BEGIN Given data

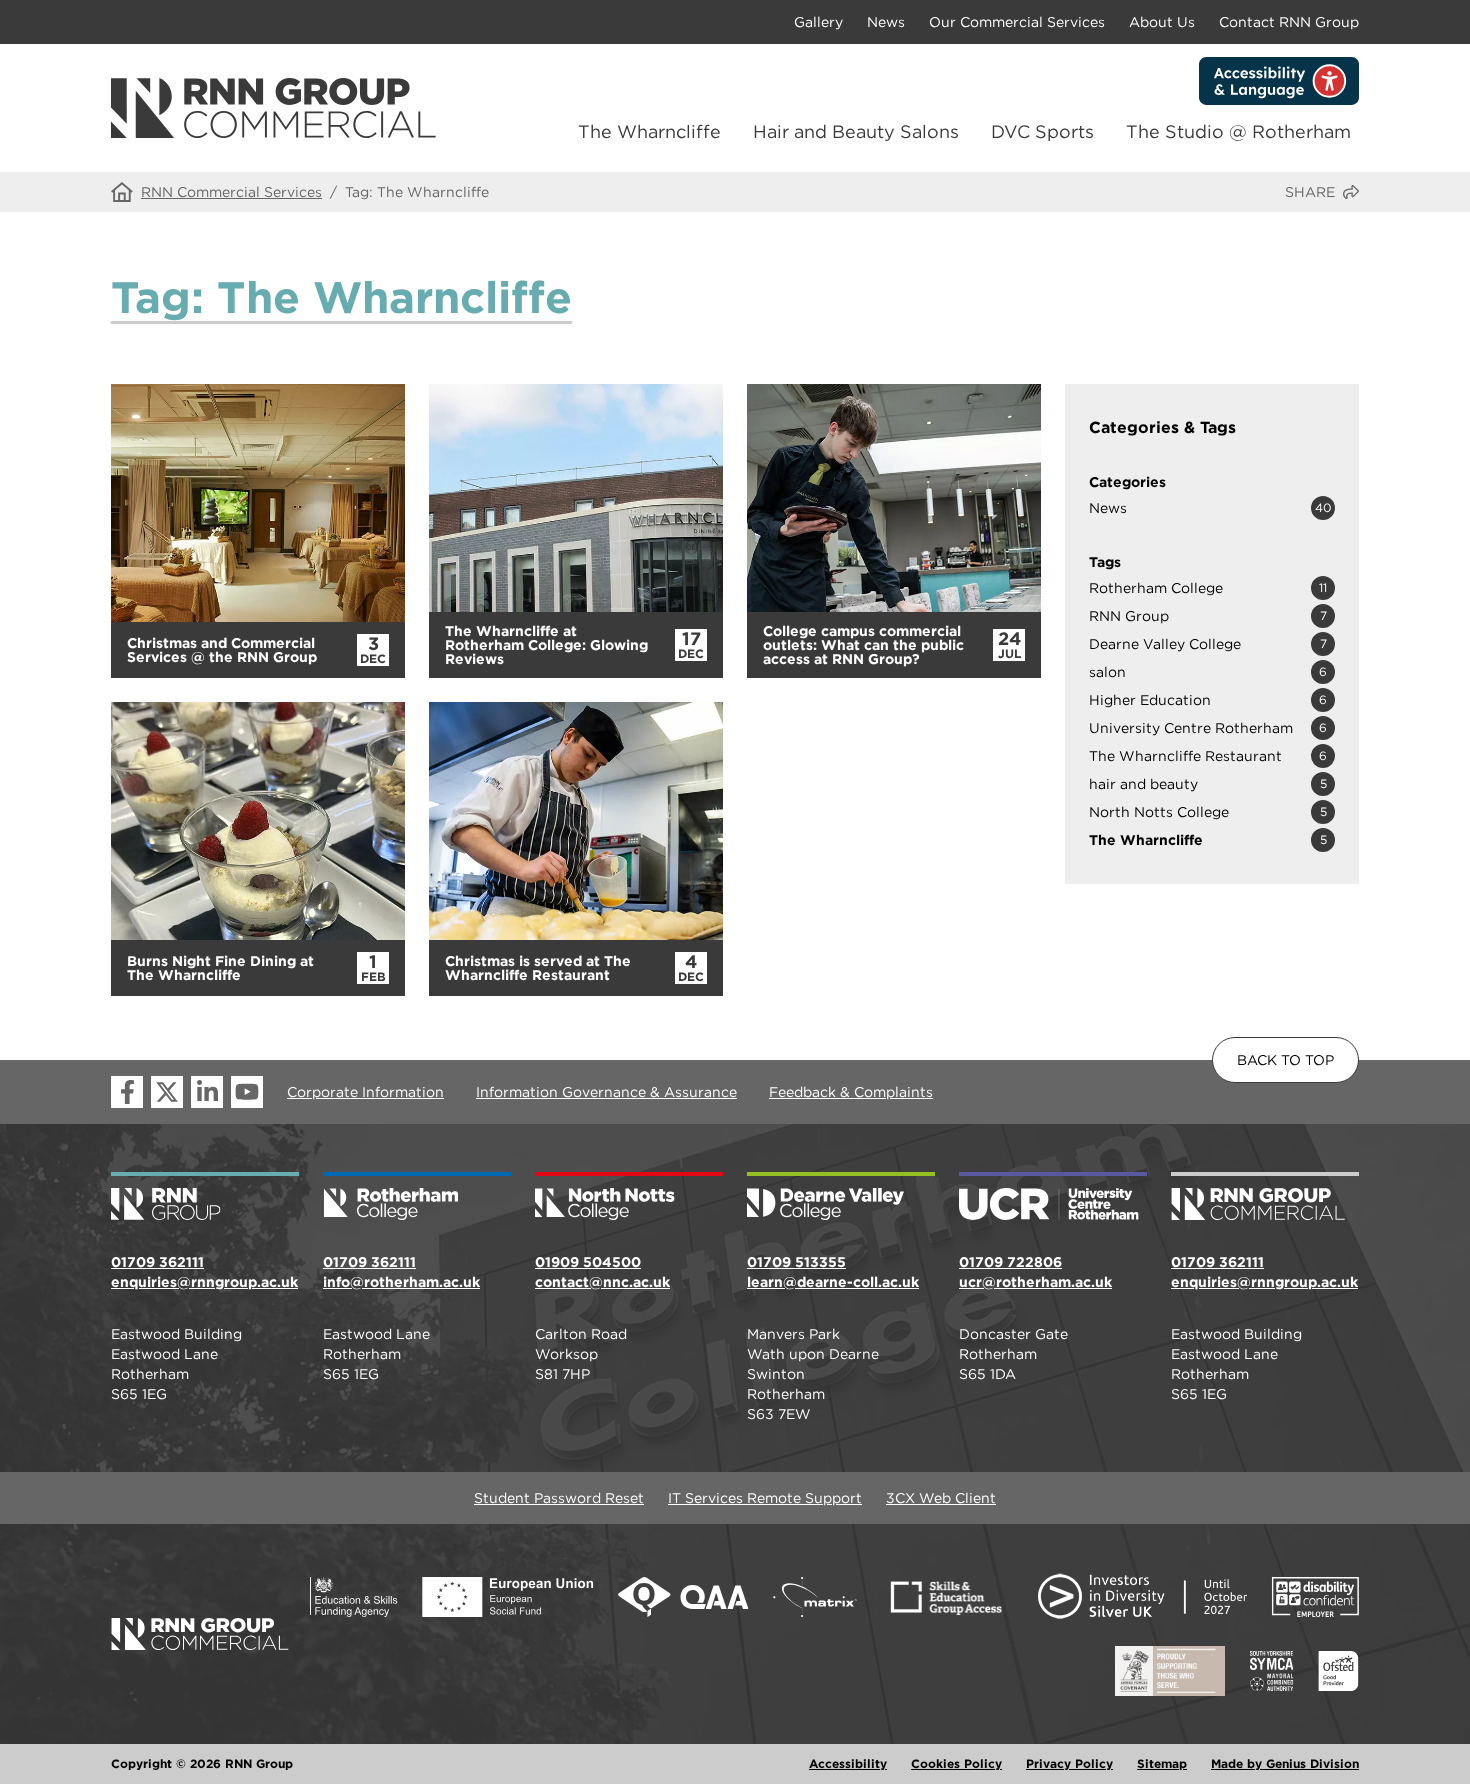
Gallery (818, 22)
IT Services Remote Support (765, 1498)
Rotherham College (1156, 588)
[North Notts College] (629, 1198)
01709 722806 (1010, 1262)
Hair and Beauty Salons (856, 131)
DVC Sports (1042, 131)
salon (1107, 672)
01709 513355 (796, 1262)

END Given data

→ **Exercise requirements**
If the string "College" appears in a line of the entries, report the line.

→ **Answer to this task**
Rotherham College (1156, 588)
[North Notts College] (629, 1198)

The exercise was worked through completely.